Zoé Balthus
Charles Baudelaire par Félix Nadar vers 1855 |
La publication du Baudelaire de
Walter Benjamin à l’automne dernier par les éditions La fabrique est un
extraordinaire événement, retentissant et émouvant à plus d’un titre tant pour
les connaisseurs du penseur allemand que pour les amoureux du poète français, tant
pour l’histoire de la critique littéraire et artistique que pour celle de la
pensée.
Les premiers savaient que
Baudelaire occupait une place prépondérante dans la pensée de Walter Benjamin.
Le poète était pour lui une référence constante, il avait traduit en allemand
ses Tableaux Parisiens, et
l’intégralité de son œuvre était l’objet d’études constantes et scrupuleuses. Mais
pour qui a lu la correspondance de Benjamin, il était clair qu’il œuvrait depuis
des années à un projet de plus grande envergure, extrêmement ambitieux sur le
grand poète et dont sont finalement nés les seuls Paris, capitale du XIXe siècle et Sur quelques thèmes baudelairiens.
Quelques mois avant sa mort, il
était fier et heureux d'annoncer dans une lettre à Gretel Adorno, sa fidèle et secourable amie, épouse
du philosophe Théodor W. Adorno, sa chère petite, écrivait-il
affectueusement, que « le Baudelaire progresse, lentement mais désormais,
je crois, solidement ».

# Consignes:
(1) Dans le texte sur le Baudelaire de Walter Benjamin, quelles éditions ont publié cet ouvrage ?
(2) Recopiez le passage du texte sur le Baudelaire de Walter Benjamin qui va de « Le poète était » jusqu'à « quelques thèmes baudelairiens. » inclus.

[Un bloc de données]

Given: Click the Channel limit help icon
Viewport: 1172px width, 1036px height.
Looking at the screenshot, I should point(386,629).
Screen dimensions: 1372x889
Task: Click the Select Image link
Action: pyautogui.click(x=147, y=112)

# Réponses par consigne:
(1) Les éditions La fabrique.

(2)
Le poète était pour lui une référence constante, il avait traduit en allemand
ses Tableaux Parisiens, et
l’intégralité de son œuvre était l’objet d’études constantes et scrupuleuses. Mais
pour qui a lu la correspondance de Benjamin, il était clair qu’il œuvrait depuis
des années à un projet de plus grande envergure, extrêmement ambitieux sur le
grand poète et dont sont finalement nés les seuls Paris, capitale du XIXe siècle et Sur quelques thèmes baudelairiens.